● **About this task**: When you reach the listing, restate it word for word, leaving nothing out.

● **Given records**:

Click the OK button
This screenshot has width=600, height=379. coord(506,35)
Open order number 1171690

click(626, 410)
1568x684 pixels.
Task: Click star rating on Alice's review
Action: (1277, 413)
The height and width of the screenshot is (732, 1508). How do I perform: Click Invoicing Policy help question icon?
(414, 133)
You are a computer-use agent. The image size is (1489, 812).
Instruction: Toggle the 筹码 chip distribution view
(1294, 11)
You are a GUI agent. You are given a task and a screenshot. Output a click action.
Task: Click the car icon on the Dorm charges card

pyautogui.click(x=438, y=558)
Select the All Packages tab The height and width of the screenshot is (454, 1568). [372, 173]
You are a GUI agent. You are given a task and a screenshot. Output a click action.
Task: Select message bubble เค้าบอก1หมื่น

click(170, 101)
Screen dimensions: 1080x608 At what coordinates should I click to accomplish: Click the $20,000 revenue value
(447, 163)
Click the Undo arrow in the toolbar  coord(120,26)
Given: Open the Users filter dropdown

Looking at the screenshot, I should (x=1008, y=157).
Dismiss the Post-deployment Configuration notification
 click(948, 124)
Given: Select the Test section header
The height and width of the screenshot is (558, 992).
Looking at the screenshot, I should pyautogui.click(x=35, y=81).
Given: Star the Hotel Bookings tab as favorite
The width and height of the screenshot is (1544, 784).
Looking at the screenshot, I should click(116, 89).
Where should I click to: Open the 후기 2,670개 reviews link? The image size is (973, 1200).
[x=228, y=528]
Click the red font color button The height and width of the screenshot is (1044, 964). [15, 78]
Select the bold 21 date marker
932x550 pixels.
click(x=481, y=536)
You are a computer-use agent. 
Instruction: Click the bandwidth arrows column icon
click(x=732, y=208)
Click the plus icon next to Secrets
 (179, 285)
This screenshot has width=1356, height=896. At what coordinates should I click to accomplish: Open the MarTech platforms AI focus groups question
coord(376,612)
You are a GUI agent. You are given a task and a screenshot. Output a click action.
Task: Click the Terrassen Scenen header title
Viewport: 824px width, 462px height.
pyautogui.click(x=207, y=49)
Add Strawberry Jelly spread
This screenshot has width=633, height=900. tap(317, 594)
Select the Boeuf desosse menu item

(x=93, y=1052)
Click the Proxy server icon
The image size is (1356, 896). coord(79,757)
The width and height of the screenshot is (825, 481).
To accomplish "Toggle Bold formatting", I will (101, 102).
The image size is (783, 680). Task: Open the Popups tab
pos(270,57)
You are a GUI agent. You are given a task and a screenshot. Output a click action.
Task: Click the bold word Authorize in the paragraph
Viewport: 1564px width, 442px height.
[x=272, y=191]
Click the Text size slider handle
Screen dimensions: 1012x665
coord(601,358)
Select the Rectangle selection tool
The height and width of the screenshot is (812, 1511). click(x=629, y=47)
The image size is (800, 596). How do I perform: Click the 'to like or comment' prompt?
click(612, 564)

● **Reply**:
Click the OK button
This screenshot has width=600, height=379. coord(506,35)
Open order number 1171690

click(626, 410)
1568x684 pixels.
Task: Click star rating on Alice's review
Action: (1277, 413)
The height and width of the screenshot is (732, 1508). How do I perform: Click Invoicing Policy help question icon?
(414, 133)
You are a computer-use agent. The image size is (1489, 812).
Instruction: Toggle the 筹码 chip distribution view
(1294, 11)
You are a GUI agent. You are given a task and a screenshot. Output a click action.
Task: Click the car icon on the Dorm charges card

pyautogui.click(x=438, y=558)
Select the All Packages tab The height and width of the screenshot is (454, 1568). [372, 173]
You are a GUI agent. You are given a task and a screenshot. Output a click action.
Task: Select message bubble เค้าบอก1หมื่น

click(170, 101)
Screen dimensions: 1080x608 At what coordinates should I click to accomplish: Click the $20,000 revenue value
(447, 163)
Click the Undo arrow in the toolbar  coord(120,26)
Given: Open the Users filter dropdown

Looking at the screenshot, I should (x=1008, y=157).
Dismiss the Post-deployment Configuration notification
 click(948, 124)
Given: Select the Test section header
The height and width of the screenshot is (558, 992).
Looking at the screenshot, I should pyautogui.click(x=35, y=81).
Given: Star the Hotel Bookings tab as favorite
The width and height of the screenshot is (1544, 784).
Looking at the screenshot, I should click(116, 89).
Where should I click to: Open the 후기 2,670개 reviews link? The image size is (973, 1200).
[x=228, y=528]
Click the red font color button The height and width of the screenshot is (1044, 964). [15, 78]
Select the bold 21 date marker
932x550 pixels.
click(x=481, y=536)
You are a computer-use agent. 
Instruction: Click the bandwidth arrows column icon
click(x=732, y=208)
Click the plus icon next to Secrets
 (179, 285)
This screenshot has width=1356, height=896. At what coordinates should I click to accomplish: Open the MarTech platforms AI focus groups question
coord(376,612)
You are a GUI agent. You are given a task and a screenshot. Output a click action.
Task: Click the Terrassen Scenen header title
Viewport: 824px width, 462px height.
pyautogui.click(x=207, y=49)
Add Strawberry Jelly spread
This screenshot has width=633, height=900. tap(317, 594)
Select the Boeuf desosse menu item

(x=93, y=1052)
Click the Proxy server icon
The image size is (1356, 896). coord(79,757)
The width and height of the screenshot is (825, 481).
To accomplish "Toggle Bold formatting", I will (101, 102).
The image size is (783, 680). Task: Open the Popups tab
pos(270,57)
You are a GUI agent. You are given a task and a screenshot. Output a click action.
Task: Click the bold word Authorize in the paragraph
Viewport: 1564px width, 442px height.
[x=272, y=191]
Click the Text size slider handle
Screen dimensions: 1012x665
coord(601,358)
Select the Rectangle selection tool
The height and width of the screenshot is (812, 1511). click(x=629, y=47)
The image size is (800, 596). How do I perform: Click the 'to like or comment' prompt?
click(612, 564)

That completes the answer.